Britain's Supreme Court, which heard Mr. Assange's appeal against a High Court ruling that he can be extradited, will deliver its verdict on May 30.
It will be a short judgment setting out a summary of the points raised by Mr. Assange, and a brief explanation of the judges' rationale, the court said on Wednesday.
“The handing-down of the judgment will take around ten minutes. The President of the Supreme Court will give a summary of the point of law raised by the appeal, the Court's decision, and a brief explanation of the rationale for that decision,” a notice on its website said.
In a sign of the interest the case has aroused, the judgement will be delivered in the largest courtroom.

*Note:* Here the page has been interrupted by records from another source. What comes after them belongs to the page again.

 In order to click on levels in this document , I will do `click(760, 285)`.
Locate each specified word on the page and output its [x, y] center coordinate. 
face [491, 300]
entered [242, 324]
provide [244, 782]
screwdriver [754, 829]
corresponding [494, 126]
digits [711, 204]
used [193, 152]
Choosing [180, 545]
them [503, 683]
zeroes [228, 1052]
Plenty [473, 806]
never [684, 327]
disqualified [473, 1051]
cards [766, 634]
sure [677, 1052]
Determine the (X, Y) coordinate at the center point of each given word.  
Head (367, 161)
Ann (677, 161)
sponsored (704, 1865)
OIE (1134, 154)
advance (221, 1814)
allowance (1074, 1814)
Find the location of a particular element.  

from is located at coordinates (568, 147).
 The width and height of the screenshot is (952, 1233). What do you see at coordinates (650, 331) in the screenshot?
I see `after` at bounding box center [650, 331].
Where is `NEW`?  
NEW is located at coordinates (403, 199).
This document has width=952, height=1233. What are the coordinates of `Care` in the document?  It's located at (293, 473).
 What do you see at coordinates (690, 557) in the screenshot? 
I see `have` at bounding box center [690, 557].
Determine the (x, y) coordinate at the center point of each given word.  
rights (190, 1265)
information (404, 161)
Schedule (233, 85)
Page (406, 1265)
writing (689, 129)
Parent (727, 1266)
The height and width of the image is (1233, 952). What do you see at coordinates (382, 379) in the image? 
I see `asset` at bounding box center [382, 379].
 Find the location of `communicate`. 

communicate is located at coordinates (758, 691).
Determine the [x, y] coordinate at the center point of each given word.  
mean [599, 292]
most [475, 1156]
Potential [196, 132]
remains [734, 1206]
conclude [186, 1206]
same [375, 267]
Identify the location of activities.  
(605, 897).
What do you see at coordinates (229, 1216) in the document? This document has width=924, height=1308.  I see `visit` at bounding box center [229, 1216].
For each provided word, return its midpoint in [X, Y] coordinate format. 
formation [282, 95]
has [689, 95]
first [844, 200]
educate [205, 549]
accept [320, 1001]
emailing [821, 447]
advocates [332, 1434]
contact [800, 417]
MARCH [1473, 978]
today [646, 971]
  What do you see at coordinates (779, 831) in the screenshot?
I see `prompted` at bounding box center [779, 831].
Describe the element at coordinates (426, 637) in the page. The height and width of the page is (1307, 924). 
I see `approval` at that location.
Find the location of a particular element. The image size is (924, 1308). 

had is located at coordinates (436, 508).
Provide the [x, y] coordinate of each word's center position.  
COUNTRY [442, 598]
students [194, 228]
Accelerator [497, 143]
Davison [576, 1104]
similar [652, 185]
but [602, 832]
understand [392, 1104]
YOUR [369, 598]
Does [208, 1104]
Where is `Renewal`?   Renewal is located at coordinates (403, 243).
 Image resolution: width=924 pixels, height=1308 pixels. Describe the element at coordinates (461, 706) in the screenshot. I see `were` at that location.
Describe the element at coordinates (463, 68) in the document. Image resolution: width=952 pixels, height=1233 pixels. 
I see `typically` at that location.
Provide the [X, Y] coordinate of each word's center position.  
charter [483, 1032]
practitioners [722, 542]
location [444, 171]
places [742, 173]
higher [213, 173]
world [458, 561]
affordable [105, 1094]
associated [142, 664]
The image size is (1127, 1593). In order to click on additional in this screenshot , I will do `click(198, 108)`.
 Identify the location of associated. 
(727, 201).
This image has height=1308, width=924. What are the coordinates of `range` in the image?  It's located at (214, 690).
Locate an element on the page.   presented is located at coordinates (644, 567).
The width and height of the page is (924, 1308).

“Even with these arrangements in place, we do expect that demand for seats is likely to exceed the number of spaces we can safely make available to the public,” it said.
The case has dominated international headlines for two years with Mr. Assange claiming that the allegations against him are politically motivated. He fears that, if he is extradited, Swedish authorities might hand him over to the United States, which has threatened to prosecute him for leaking classified and confidential documents.
The appeal was heard by a seven-member bench at a special two-day session in February after the Court agreed that the case raised an issue of “great public importance.”
Mr. Assange's lawyers argued that the Swedish warrant seeking his extradition was not issued by a proper judicial authority and was , therefore, not legally valid. If the verdict goes against him, he can still appeal to the European Court of Human Rights in Strasbourg.
Mr. Assange, who was arrested in December 2010, is on bail under conditions that have been likened to house arrest.